▶ **EXTRACTED INFORMATION**:
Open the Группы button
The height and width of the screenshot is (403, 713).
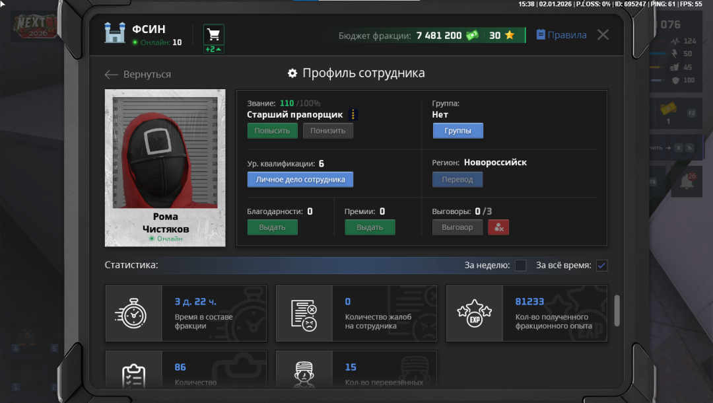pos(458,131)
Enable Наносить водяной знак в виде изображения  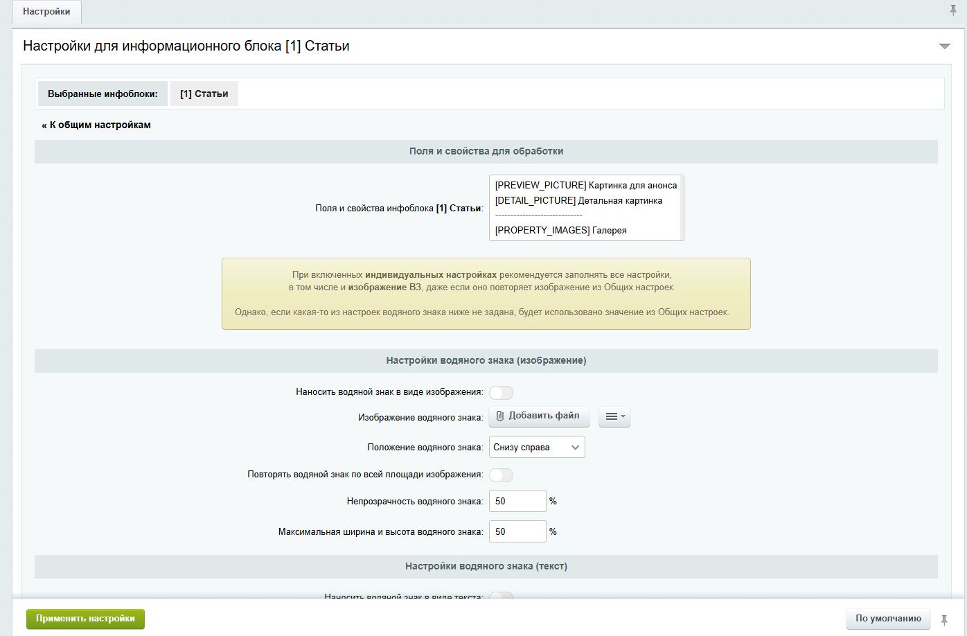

==

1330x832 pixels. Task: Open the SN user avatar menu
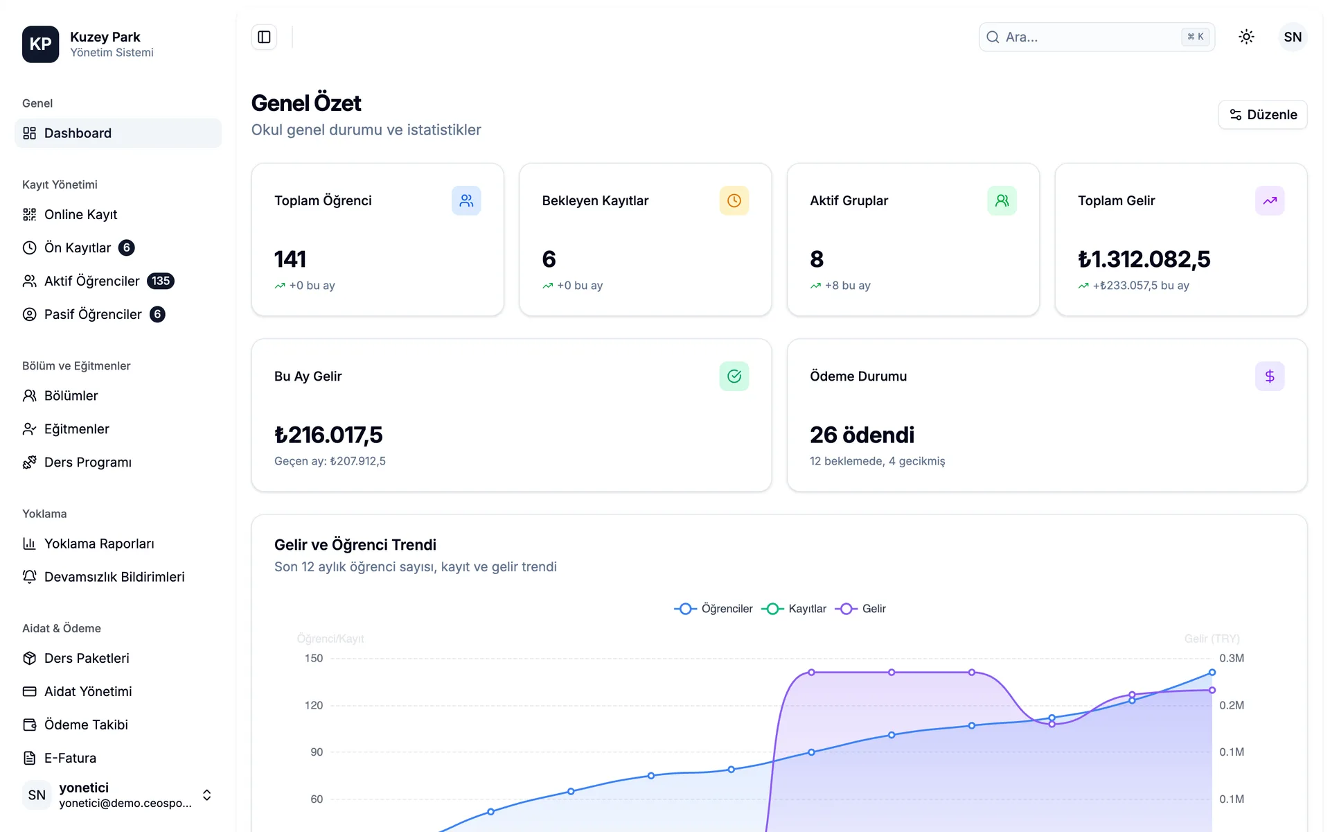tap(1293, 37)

--

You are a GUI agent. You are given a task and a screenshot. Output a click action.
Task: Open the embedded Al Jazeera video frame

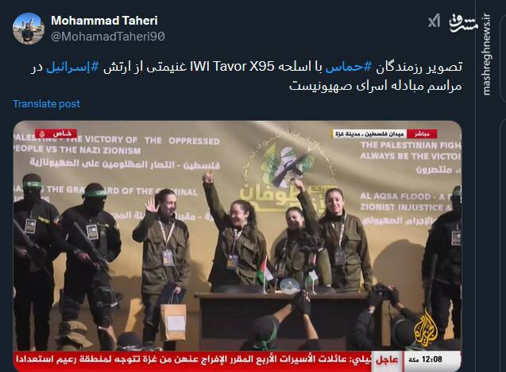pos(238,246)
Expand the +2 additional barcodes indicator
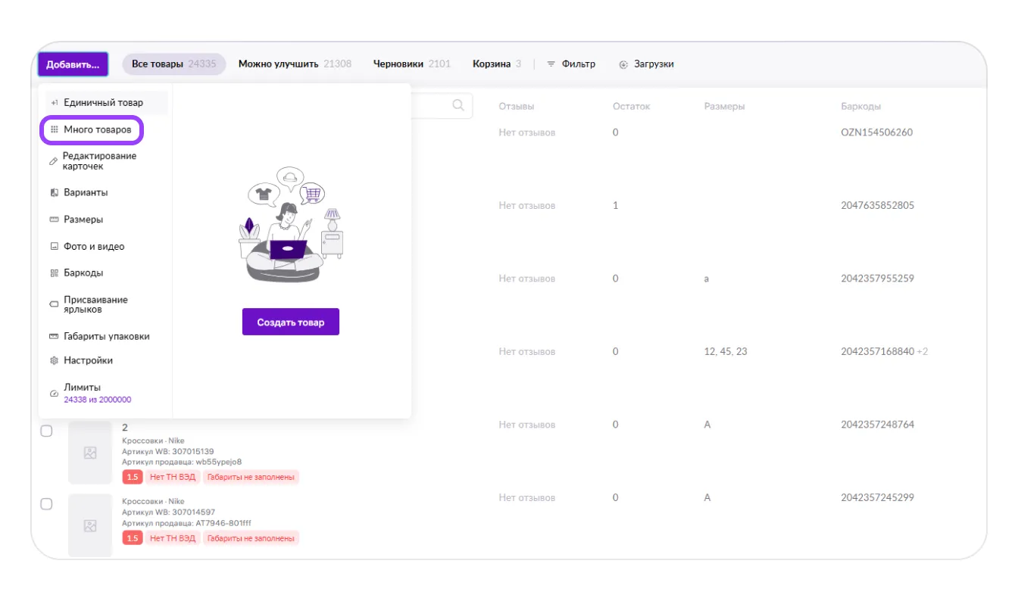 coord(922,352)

▶ **EXERCISE**: Return the material from the line containing "Open the Группы button" through the line containing "Enable Наносить водяной", exactly and in full, but without its pictures.

▶ **FINISHED TASK**:
Open the Группы button
The height and width of the screenshot is (403, 713).
pos(458,131)
Enable Наносить водяной знак в виде изображения  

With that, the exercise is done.